I found that in Java I could use anonymous class to implement interface like Runnable (non-generic). I could also declare a variable without specifying type parameter on the right of "=". But I found for generic type, I cannot omit this:

import java.util.ArrayList;
import java.util.List;
interface Normal {
    Integer f();
    void g();
}
interface Generic<T> {
    T f();
    void g();
}
public class GenericInterface {
    public static void main(String[] args) {
        List<Integer> li = new ArrayList<>(); // ArrayList without type parameter, OK
        Runnable r = new Runnable() {
            @Override public void run() {}
        };
        Normal n = new Normal() { // declare implementation, OK.
            @Override public Integer f() {
                return new Integer(0);
            }
            @Override public void g() {}
        }; 
        Generic<Integer> i = new Generic<>() { // Why need type paramter here?
            @Override public Integer f() {
                return new Integer(0);
            }
            @Override public void g() {}
        };
    }
}

As you could see, javac report compilation failure for this line:

Generic<Integer> i = new Generic<>() {

While the compiler is smart enough to compile List<Integer> li = new ArrayList<>(), when compiler already know the real type from the left of this statement, why it still needs me to write new Generic<Integer>() { ?

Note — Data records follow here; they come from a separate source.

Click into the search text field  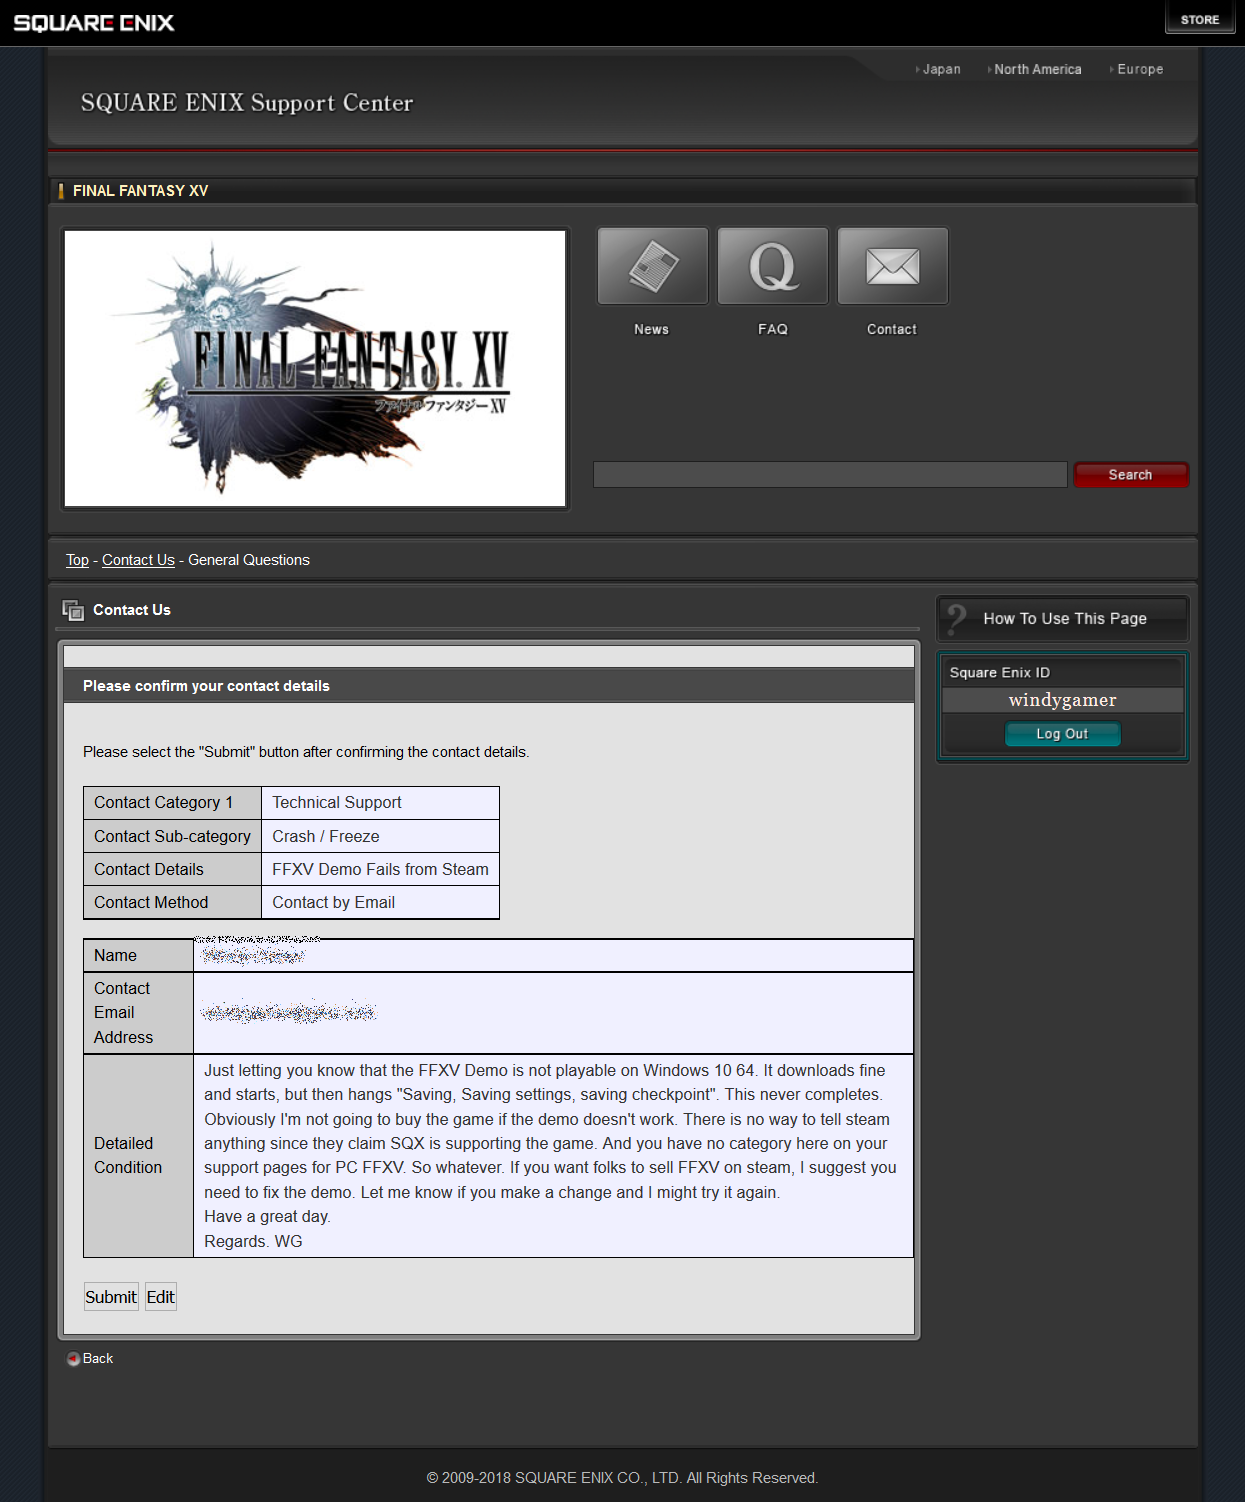[829, 475]
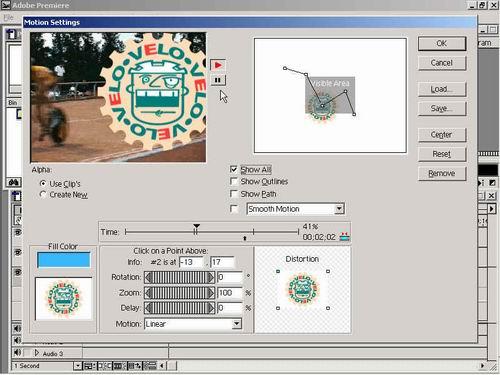
Task: Click the left arrow on the Rotation slider
Action: click(x=148, y=277)
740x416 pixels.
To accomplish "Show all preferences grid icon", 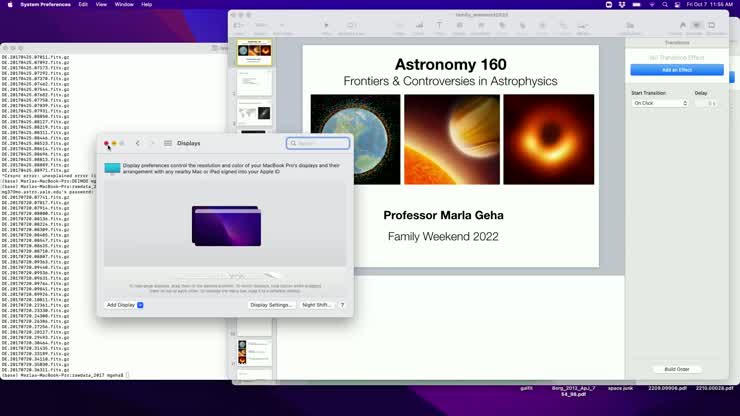I will [168, 143].
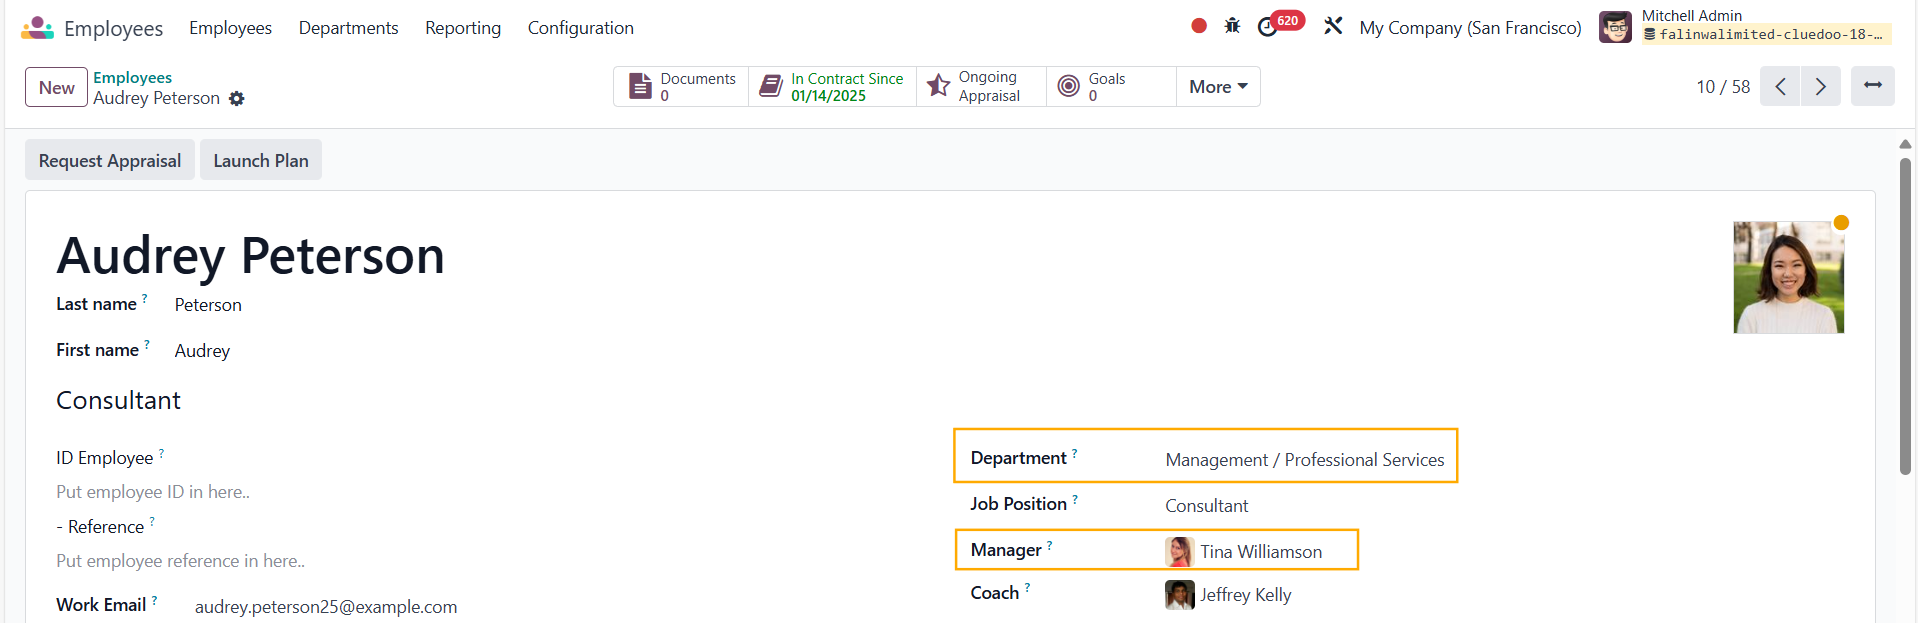Open the Reporting menu
Image resolution: width=1918 pixels, height=623 pixels.
point(462,28)
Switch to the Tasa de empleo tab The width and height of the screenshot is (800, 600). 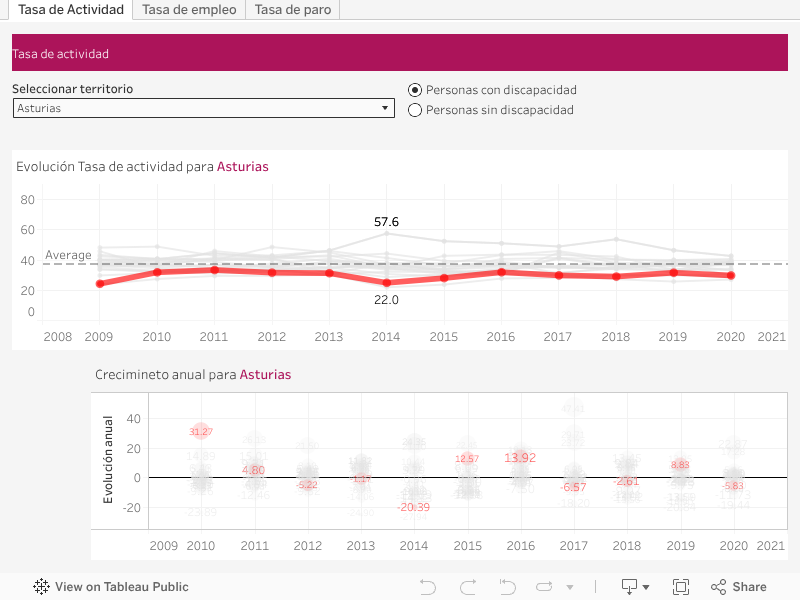[x=189, y=10]
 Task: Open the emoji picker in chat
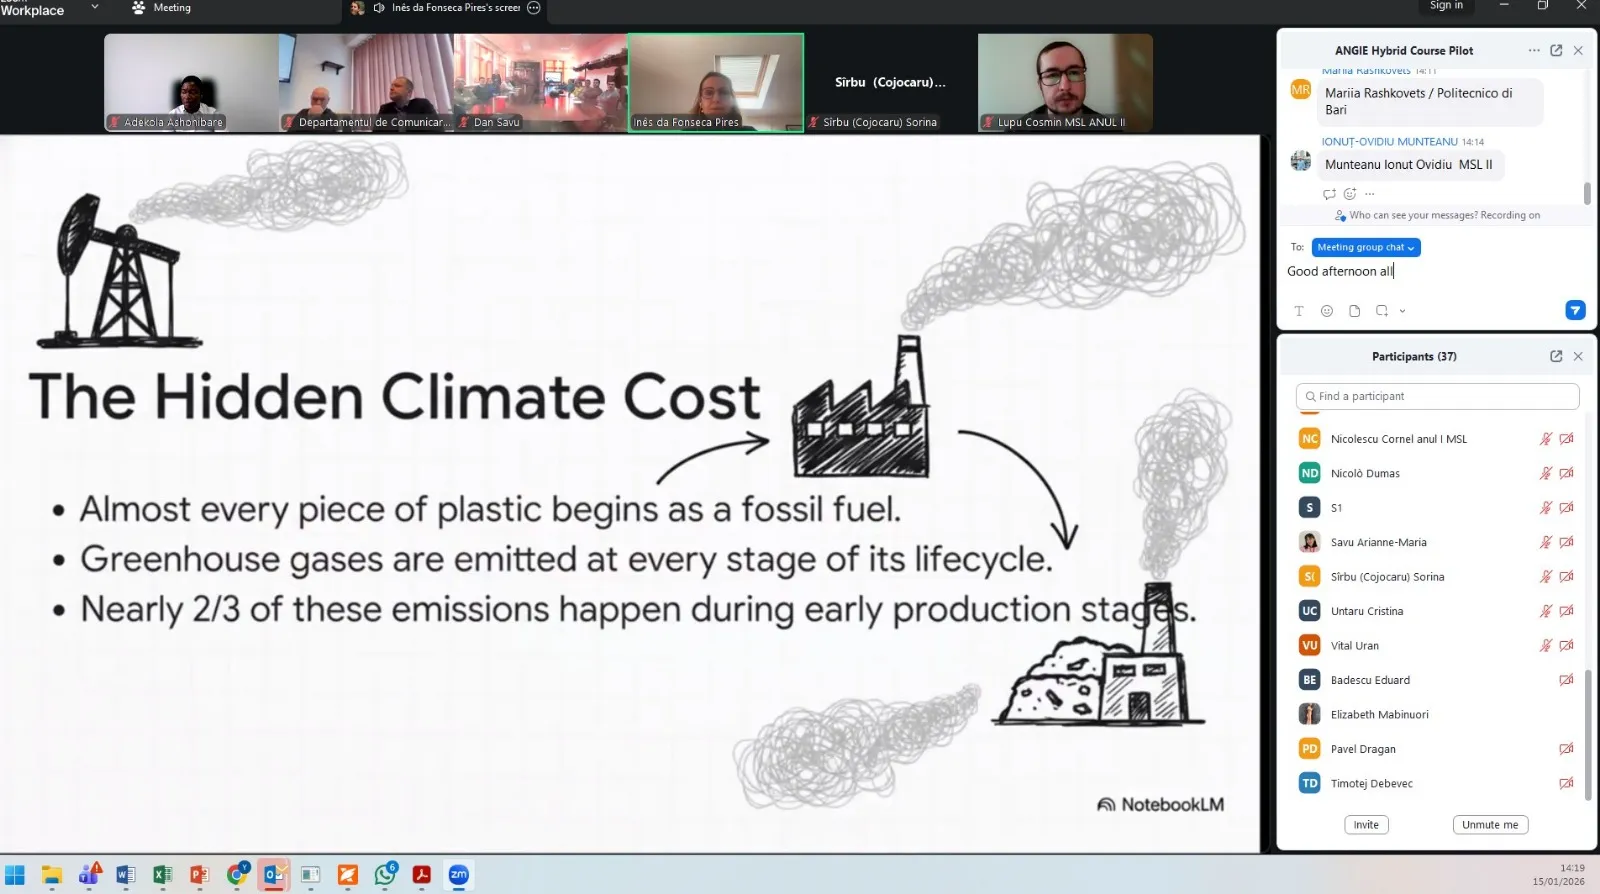point(1326,311)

Or Java prevents generic interface implementation without specifying the type parameter? What is the reason?

CodePudding user response：

In Java 8 the compiler gives this error:

GenericInterface.java:23: error: cannot infer type arguments for Generic<T>
        Generic<Integer> i = new Generic<>() { // Why need type paramter here?
                                        ^
  reason: cannot use '<>' with anonymous inner classes
  where T is a type-variable:
    T extends Object declared in interface Generic
1 error

I cannot see where this is explicitly forbidden in the Java 8 edition of the JLS (but I might have missed it).

In any case, this is permitted in Java 9 and later. It was one of the changes made as part of Project Coin (JEP 213):

"3. Allow diamond with anonymous classes if the argument type of the inferred type is denotable. Because the inferred type using diamond with an anonymous class constructor could be outside of the set of types supported by the signature attribute, using diamond with anonymous classes was disallowed in Java SE 7. As noted in the JSR 334 proposed final draft, it would be possible to ease this restriction if the inferred type was denotable."

This improvement was delivered in Java 9.

What is the reason?

The technical reason is given in the quoted text above.

CodePudding user response：

Because you have a method f() that needs the generic type to be overloaded.